Only one more final left to do: Tomorrow at 11:00 a.m. then thats it, end of the first semester. Right now, I'm the only one left in my dorm, everybody else is leaving to beat the ice storm thats going to happen later on. I'm glad that I get a chance to sit here and relax, think about things.

I've learned quite a few things, considering that it has only been one semester:

- I actually like to read, it's just a matter of finding the motivation to get past page one
- Taking up basic responsibilities that I was once too lazy to do: cleaning bathrooms, vacuuming on a regular basis, doing my own laundry, and taking out my trash.
- When I do go out of my way to be social, I can meet a lot of interesting people, and all it really takes is a simple "hello"

(Data for locating visible targets)

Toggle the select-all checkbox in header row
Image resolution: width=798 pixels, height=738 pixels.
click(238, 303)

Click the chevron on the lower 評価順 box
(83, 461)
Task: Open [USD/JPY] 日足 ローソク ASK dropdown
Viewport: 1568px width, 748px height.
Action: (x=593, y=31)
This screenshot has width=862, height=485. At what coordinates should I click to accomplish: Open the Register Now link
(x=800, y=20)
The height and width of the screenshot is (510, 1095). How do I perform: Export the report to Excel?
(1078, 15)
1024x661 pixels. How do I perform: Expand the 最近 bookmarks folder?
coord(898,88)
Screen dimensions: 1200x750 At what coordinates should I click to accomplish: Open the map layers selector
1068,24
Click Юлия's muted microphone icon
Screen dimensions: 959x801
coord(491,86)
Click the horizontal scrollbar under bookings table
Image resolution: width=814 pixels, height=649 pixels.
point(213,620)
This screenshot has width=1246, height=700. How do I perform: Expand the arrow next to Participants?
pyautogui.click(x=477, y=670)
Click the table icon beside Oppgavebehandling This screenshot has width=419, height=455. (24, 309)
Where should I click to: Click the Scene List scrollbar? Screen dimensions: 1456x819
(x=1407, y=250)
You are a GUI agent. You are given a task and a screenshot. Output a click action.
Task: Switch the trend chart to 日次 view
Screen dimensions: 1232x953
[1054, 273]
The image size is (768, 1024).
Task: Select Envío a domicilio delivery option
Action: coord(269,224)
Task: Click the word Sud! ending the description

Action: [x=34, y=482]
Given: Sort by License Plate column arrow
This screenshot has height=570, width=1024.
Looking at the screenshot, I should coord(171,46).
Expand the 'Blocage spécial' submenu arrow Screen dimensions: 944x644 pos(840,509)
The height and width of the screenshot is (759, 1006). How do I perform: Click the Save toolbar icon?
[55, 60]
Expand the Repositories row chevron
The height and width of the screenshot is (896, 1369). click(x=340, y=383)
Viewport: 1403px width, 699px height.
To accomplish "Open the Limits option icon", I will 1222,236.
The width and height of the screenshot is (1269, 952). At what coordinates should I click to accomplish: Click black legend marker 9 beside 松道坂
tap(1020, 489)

GIVEN TASK 1
According to the semester post, at what time is the last final?
GIVEN TASK 2
Reproduce the passage from the semester post word for word, starting with "I've learned quite" and going on through "out my trash.".

WORKED ANSWER 1
11:00 a.m. tomorrow

WORKED ANSWER 2
I've learned quite a few things, considering that it has only been one semester:

- I actually like to read, it's just a matter of finding the motivation to get past page one
- Taking up basic responsibilities that I was once too lazy to do: cleaning bathrooms, vacuuming on a regular basis, doing my own laundry, and taking out my trash.